The weights of rat offspring from birth to 6 mo of age are presented in Figure 1 . In the age of 1 mo the weight of the IUGR pups did not differ from the weight of control pups. At the age of 6 mo, both male and female IUGR pups were smaller than control pups according to three-way ANOVA analysis ( Figure 2 , P < 0.001 and P < 0.001, respectively).
Lipid and glucose metabolism. The effects of fetal undernutrition on the plasma lipid levels of 1- and 6-mo-old offspring were examined. At the age of 1 mo, total cholesterol levels were higher in IUGR female rats (CC: 2.64 (0.36), RR: 2.94 (0.30), and RC (dams fed ad libitum with pups born from food-restricted dams): 2.99 (0.59) mmol/l; P = 0.013). The increase in total cholesterol was also seen in fetally undernourished male rats, but the difference was not statistically significant (CC: 2.77 (0.29), RR: 3.00 (0.27), and RC: 2.86 (0.29) mmol/l; P = 0.305). Moreover, the difference in high-density lipoprotein (HDL) cholesterol in IUGR female rats reached statistical significance (CC: 0.90 (0.24), RR: 1.04 (0.26), and RC: 1.20 (0.69) mmol/l; P = 0.045).
The effects of fetal undernutrition on plasma lipid levels in the 6-mo-old male and female rats are shown in Tables 1 and 2 . Fetally undernourished rats had significantly higher LDL cholesterol levels (males: P < 0.001 and females: P = 0.001) and tended to have a higher total cholesterol level than control rats. In 1-mo-old rats, there were no differences in fasting glucose and insulin levels between the study groups (data not shown). Fasting glucose and insulin levels of 6-mo-old rats are shown in Tables 1 and 2 . Due to IUGR, male offspring were more insulin sensitive on the basis of the homeostasis model of assessment of insulin resistance (P = 0.041).
Magnetic resonance imaging results. Magnetic resonance imaging (MRI) for 6-mo-old CC and RR rats was performed. The MRI sequence for fat/water detection was based on selective excitation of the fat and water nuclear magnetic resonances. Lipid content percentages of retroperitoneal, intra-abdominal, and subcutaneous adipose tissues according to MRI are shown in Table 3 . There was no difference in the lipid content percentages of the tissues between the CC and RR groups.
Effects of the Suckling Period
Growth of offspring. The suckling period reflects the time after birth until weaning. Lactating dams had been either food-restricted during pregnancy (RR group) or normally fed (CC and RC groups). The suckling period had significant effect on the weight of the female offspring at 1 mo of age and on the weight of both the sexes at 6 mo of age ( Figure 1 ; P < 0.001 and Figure 2 ; P = 0.027 and P = 0.045, respectively). Offspring that were lactated by food-restricted dams were smaller as compared with other offspring.

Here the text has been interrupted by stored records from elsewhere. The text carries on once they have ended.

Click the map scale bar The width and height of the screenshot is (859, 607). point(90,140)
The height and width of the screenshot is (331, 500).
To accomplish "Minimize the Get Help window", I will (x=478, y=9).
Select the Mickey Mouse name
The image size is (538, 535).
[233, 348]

Lipid and glucose metabolism. The suckling period had significant, increasing effect on plasma triglyceride levels in 6-mo-old male RR offspring ( Table 1 ; P = 0.019). There was no effect on triglyceride levels in female rats, but LDL cholesterol was increased in female offspring lactated by food-restricted dams ( Table 2 ; P = 0.004). Glucose metabolism was not affected by the suckling period.
Effects of Fructose Diet
Growth of offspring. The fructose diet did not induce weight gain in control or fetally undernourished rats ( Figure 1 ). The fructose-fed, 6-mo-old male rats were smaller than the rats that received standard diet ( Figure 2 ; P = 0.012).
Lipid and glucose metabolism. The effects of postnatal fructose diet on plasma lipid levels of 6-mo-old male and female rats are shown in Tables 1 and 2 . The fructose diet increased plasma total cholesterol, triglyceride, and HDL cholesterol levels in female rats (P = 0.004, P < 0.001, and P = 0.001, respectively). It increased triglyceride levels and decreased LDL levels in male rats (P < 0.001 and P < 0.001, respectively).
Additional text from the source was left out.